Recently the Large Hadron Collider at Brookhaven Institute achieved record levels of energy (speed) for a gold nucleus. So, for a while this nucleus was experiencing highly dilated time, right? So, it “ages” at a . . . slower, or faster rate? (Either answer opens up a sheaf of conjectures, probably worth a thread each.)



The particles in the accelerator are traveling at a significant percent of c so of course their time is dilated versus the lab frame.

Time dilates for the individual particles plus a hot object has more energy and thus more mass. And, as I’m sure you know, time runs slower near a gravitating mass.

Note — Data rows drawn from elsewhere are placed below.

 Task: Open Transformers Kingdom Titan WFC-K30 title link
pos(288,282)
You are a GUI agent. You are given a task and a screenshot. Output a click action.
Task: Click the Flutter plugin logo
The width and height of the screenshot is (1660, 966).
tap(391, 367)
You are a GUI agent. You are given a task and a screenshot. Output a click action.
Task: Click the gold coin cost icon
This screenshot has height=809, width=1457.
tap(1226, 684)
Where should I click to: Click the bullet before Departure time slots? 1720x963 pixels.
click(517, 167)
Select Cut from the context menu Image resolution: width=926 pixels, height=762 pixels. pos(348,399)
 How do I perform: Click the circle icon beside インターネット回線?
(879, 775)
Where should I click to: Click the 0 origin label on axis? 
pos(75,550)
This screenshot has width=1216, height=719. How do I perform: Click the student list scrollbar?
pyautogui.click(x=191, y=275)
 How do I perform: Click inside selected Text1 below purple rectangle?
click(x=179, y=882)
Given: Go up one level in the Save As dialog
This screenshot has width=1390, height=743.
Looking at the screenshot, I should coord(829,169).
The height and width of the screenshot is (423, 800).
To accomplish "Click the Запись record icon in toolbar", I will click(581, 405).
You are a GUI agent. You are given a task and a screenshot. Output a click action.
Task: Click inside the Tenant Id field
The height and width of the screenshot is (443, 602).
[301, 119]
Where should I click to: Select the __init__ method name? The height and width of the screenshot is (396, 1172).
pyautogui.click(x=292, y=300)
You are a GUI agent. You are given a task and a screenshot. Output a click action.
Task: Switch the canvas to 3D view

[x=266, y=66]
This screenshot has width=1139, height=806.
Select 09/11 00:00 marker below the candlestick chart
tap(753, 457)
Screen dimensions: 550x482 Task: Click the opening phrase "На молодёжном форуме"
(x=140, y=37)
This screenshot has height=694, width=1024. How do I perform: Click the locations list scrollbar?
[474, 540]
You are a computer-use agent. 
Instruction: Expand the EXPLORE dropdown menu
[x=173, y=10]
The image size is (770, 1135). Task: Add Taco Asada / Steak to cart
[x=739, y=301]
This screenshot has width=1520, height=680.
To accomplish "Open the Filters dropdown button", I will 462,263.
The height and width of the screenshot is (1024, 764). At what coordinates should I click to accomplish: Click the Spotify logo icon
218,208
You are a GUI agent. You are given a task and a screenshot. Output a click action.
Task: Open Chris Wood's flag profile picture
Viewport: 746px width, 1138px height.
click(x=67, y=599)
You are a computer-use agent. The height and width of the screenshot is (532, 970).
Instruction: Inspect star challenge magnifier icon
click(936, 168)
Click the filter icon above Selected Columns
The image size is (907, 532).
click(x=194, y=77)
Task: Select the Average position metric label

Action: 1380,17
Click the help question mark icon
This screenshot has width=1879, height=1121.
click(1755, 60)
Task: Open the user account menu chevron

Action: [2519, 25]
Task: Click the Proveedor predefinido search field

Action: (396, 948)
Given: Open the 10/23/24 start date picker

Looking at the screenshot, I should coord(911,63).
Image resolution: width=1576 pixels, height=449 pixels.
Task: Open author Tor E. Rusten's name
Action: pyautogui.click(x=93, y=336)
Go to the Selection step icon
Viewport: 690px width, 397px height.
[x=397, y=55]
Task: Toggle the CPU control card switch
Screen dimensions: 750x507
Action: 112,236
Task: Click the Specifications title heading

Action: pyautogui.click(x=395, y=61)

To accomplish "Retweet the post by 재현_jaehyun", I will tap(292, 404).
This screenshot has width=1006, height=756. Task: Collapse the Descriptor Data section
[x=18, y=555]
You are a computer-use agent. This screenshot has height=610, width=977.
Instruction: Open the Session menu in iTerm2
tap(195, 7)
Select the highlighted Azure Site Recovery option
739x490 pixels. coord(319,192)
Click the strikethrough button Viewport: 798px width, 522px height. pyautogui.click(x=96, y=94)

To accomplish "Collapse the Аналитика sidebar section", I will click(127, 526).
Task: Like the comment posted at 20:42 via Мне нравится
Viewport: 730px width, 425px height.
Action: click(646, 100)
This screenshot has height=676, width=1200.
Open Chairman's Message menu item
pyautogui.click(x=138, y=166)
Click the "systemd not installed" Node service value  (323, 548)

From our perspective, it ages at a slower rate. This doesn’t matter much for gold nuclei, which are stable, but it’s of enormous importance for unstable particles. The classic example is muons produced from cosmic rays striking the top of the atmosphere: The lifetime of the muon isn’t nearly long enough for it to get from the top of the atmosphere to the ground, so if that were all there was to it, we’d never see any muons produced by cosmic rays. However, they’re going fast relative to our reference frame that, from our perspective, they can live long enough to reach the ground anyway. Now, from the muon’s perspective, it’s not moving at all, so it thinks that it’s lasting the same amount of time it normally does… But from the muon’s perspective, the Earth is moving up at it very fast, with the resulting length contraction meaning that its path is much shorter, short enough that it can reach the ground even within its normal short lifespan. So both the muon and the observers on Earth agree that the muon manages to reach the ground, but for different reasons.

Thank you.

It will take me a few days to come up with cogent questions on this.

The Large Hadron Collider is located at CERN on the French / Swiss border in Europe, not Brookhaven National Laboratory in New York.

Trisk was probably thinking of the Relativistic Heavy Ion Collider, which is in fact at Brookhaven.

Does time flow more slowly for hot things?

Having seen beauty pageant contestants answering interview questions, I’m going to plump for “yes”.